What a novel idea! Who'd a thunk it?
Members of Congress who have called on the administration to change course on the controversial jailing of two U.S. Border Patrol agents for shooting a suspected Mexican drug smuggler are trying a new approach. Now lawmakers want to exert the only explicit power they have in a criminal justice case - money.... Two bills were later introduced in the House - one calling on President Bush to pardon to the two agents and the other to vacate the federal court's conviction. Rep. Ted Poe (R-Texas) has signed on to both proposals but knows the power of Congress is limited in vacating a court ruling, given the constitutional separation of powers. "There are constitutional issues with that," Poe told Cybercast News Service Friday. "We do have the power of the purse. We can prohibit funds for the incarceration of the two border agents.Who does Rep. Poe think he is? What if taxpayers decided to do the same thing? They don't think it's right for two border patrol agents to be imprisoned so they'll just not pay for it. I don't think it's right for the US military to be in Iraq and Afghanistan. Government taxing and spending is blasphemous to the laissez-faire policies of the constitutional founders. Suppose I not pay any for it?

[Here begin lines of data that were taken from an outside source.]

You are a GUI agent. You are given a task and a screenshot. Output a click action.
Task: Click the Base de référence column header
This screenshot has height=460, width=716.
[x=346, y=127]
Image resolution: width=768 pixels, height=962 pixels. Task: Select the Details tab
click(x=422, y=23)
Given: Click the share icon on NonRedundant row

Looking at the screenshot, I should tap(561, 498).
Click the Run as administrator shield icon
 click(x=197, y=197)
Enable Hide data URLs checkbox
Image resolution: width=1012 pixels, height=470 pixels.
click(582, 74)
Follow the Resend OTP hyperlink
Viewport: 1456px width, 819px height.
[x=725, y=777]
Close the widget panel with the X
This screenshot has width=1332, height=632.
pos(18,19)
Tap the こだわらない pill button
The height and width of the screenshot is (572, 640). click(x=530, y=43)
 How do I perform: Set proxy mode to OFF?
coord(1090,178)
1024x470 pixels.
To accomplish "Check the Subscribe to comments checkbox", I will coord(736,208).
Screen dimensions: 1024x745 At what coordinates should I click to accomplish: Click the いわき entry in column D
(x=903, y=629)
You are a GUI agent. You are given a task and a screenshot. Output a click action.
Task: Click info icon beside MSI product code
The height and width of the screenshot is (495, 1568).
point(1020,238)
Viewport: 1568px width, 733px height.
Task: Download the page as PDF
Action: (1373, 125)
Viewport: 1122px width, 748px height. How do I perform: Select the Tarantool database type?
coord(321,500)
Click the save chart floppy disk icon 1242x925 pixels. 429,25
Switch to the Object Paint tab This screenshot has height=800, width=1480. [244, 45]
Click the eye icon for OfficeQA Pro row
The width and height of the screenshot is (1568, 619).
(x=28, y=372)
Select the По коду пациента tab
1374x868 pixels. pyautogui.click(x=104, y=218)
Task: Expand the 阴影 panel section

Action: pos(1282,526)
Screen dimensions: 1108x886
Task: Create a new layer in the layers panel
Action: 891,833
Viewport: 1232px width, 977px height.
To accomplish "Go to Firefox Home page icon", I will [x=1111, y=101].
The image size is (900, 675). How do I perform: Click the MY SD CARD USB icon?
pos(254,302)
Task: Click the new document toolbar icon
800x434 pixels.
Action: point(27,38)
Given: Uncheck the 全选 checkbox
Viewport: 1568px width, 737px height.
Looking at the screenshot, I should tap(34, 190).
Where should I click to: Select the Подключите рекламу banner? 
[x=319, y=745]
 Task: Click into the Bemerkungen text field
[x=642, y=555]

They are supposedly limited by constitutional separation of powers. We have just the power of the vote. Oh yeah, that'll teach 'em.
**Update**
What happens when the jack-booted thugs of government don't get all their due?...
Grammy-winning trumpeter Phil Driscoll was sentenced Thursday to a year and a day in prison for using his gospel music ministry in an income-tax evasion scheme. "I never took a dollar that I didn't sign for," Driscoll said. "The purpose of my life was the gift that God gave me." Last June, a jury found Driscoll, 58, guilty on charges of conspiracy and tax evasion from 1996 through 1999. The indictment accused Driscoll and his wife, Lynne, of scheming with Lynne Driscoll's mother, bookkeeper Chris Blankenship, to avoid reporting personal income totaling more than $1 million. An IRS agent testified at the trial that Driscoll and his wife improperly used his Mighty Horn Ministries to shield the money and evade $128,627 in taxes.And some say slavery ended in the 19th century.